CHALLENGE 1
Copy the entries exactly as they appear, from their first line through the line that contains "(x=1256, y=488)".

EXTRACTED TEXT

****

News and Musings - March 2007

One of my sources recently told me that a pinch in soy bean supplies was about to precipitate a crisis in the burgeoning biodiesel industry. This is a story we’ll be pursuing, because, if true, it would not only be crucially important, it would also be indicative that certain outcomes I have long foreseen for the biofuels industry in the U.S. are arriving ahead of schedule.

My source, who spoke on background, said that the soy bean crunch was causing a number of investors in big biodiesel plant projects to hesitate, and that it could, if it continues, cause many of these projects to abort. We’ll follow up on this and attempt to determine if there is any substance to these claims. Because this individual makes a living from the sale of biodiesel manufacturing equipment, I believe that he has no reason to view such developments with anything other than acute consternation, but a hidden agenda is always possible. In other words, if you’re funding a plant, don’t pull the plug just yet, but keep an eye on soy futures and take a close look at alternative feedstocks.

Certainly a soy shortage is inevitable if biodiesel production continues to expand at its current torrid pace, and already in many quarters there is a clamor for Asian palm oil, a low cost substitute for soy oil that is derived from the oil palm, a tropical tree which provides one of the highest yields of useful oil per acre of land for any source of plant lipids. Substitution of palm oil for soy oil would not benefit American farmers, however, and might not prove beneficial to the American biodiesel industry as a whole, at least in the short term.

We are in the process of gathering statistical information on biodiesel production and distribution, but it is evident that some considerable portion of biodiesel is produced and consumed locally, since biodiesel pipelines are nonexistent and the cost of transport is therefore rather high. Shift from a local feedstock to one that is imported, and the industry changes structurally, more nearly resembling petroleum. One also faces the disquieting possibility that production could move entirely offshore. Biodiesel production imposes no high barriers to entry on the producer, and an oil palm plantation owner could simply elect to produce biodiesel on his own rather than shipping the oil for processing in the United States—and, indeed, there would be no good reason to follow any other course. Biodiesel is a much higher value product than palm oil, and since the cost of shipping biodiesel is no greater than that for shipping oil, why not complete the process?

My same source had another little morsel for me which we’ll also be investigating. I have long lamented that the utter unwillingness of American farmers to plant fuel crops was ultimately going to constrain the biofuels business, but, now, if my source is to be believed, that sad state of affairs may be about to change. Camelina, an oil seed crop somewhat akin to rape, is apparently exciting the interest of farmers across the northern plain states, and, if all proceeds according to predictions, the soy bean crisis will be averted and camelina will become the new light crude.

****

LISTED RECORDS
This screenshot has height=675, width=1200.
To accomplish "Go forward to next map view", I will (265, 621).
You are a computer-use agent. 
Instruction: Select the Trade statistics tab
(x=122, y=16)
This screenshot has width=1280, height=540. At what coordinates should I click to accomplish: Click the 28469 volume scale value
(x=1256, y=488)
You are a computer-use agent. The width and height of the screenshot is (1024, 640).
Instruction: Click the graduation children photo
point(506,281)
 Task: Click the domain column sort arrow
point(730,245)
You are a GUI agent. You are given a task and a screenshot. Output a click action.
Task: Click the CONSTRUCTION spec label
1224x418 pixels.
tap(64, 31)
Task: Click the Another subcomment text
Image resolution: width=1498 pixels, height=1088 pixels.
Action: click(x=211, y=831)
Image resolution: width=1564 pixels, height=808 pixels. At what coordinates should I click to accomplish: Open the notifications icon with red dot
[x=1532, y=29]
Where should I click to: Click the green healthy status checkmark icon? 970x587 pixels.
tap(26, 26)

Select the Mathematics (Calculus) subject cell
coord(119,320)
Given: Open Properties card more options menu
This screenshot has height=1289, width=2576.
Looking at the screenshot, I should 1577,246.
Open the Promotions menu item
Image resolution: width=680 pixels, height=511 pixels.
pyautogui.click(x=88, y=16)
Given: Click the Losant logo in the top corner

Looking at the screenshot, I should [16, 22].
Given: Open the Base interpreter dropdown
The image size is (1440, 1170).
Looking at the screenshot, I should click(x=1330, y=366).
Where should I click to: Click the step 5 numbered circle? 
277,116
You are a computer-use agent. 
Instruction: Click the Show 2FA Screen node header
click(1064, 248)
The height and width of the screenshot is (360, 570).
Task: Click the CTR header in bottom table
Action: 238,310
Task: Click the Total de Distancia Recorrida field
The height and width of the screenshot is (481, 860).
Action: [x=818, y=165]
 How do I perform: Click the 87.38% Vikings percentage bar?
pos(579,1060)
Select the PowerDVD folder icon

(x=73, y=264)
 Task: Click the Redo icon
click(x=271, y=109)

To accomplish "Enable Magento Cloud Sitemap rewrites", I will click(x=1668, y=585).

****

CHALLENGE 2
Extend the piece on soy bean supplies and the biodiesel industry, starting after its final sentence.

WRITTEN ANSWER 1
This screenshot has height=675, width=1200.
To accomplish "Go forward to next map view", I will (265, 621).
You are a computer-use agent. 
Instruction: Select the Trade statistics tab
(x=122, y=16)
This screenshot has width=1280, height=540. At what coordinates should I click to accomplish: Click the 28469 volume scale value
(x=1256, y=488)

WRITTEN ANSWER 2
That excited my interest as well, and we will be poking around to see if there’s any substance there. Camelina certainly has been proposed as fuel crop before and has been subject to studies at various aggie colleges, but that doesn’t mean that it’s poised for dominance. The economics are merely pretty good from what I’ve been able to determine, and one still has to allocate farmland for the purpose of growing the stuff.

What I think I see here is fresh evidence of the miracle crop mentality, the notion that there is some overlooked shrub out there in the hinterlands that is pining to be an alt fuels superstar—kind of like an American Idol for energy. The kid is a natural—grows like a weed, resists pests and drought, needs no fertilizer, and has some kind of incredible yield of fatty oil or cellulose or sugar or whatever, or maybe all of the above. Could be that it’s mentioned in the Bible as well. That should count for something, especially if it’s in the Book of Deuteronomy.

Many candidates have presented themselves over the years. The petroleum tree (I kid you not), water hyacinth, the Chinese tallow tree, pongama, jatropha, and on and on—a vast Kew Gardens of leafy green energy solutions. The problem with most of these miracle workers is that they either fail prove so miraculous upon closer inspection, or that they have gone over to the Dark Side, so to speak. Water hyacinth and the tallow tree, for instance, really do provide remarkable yields with remarkably little cultivation but it is just that propensity that makes them so fecund that also makes them so dangerous. Both have an ability to disrupt local ecosystems that is downright scary. They’re like some nativist’s nightmare of illegal immigrants come true. Or like the guy who brought rabbits to Australia.

So maybe Camilina is the Second Coming, but I doubt it. But I promise, we’ll look into it.

On another note, I had an interesting conversation with the investment relations guy at Silverado Gold Mines. So what does silver and gold have to do with alternative fuels? It seems these guys have a novel approach to coal gasification and have plans to construct a six billion dollar plant in Canada.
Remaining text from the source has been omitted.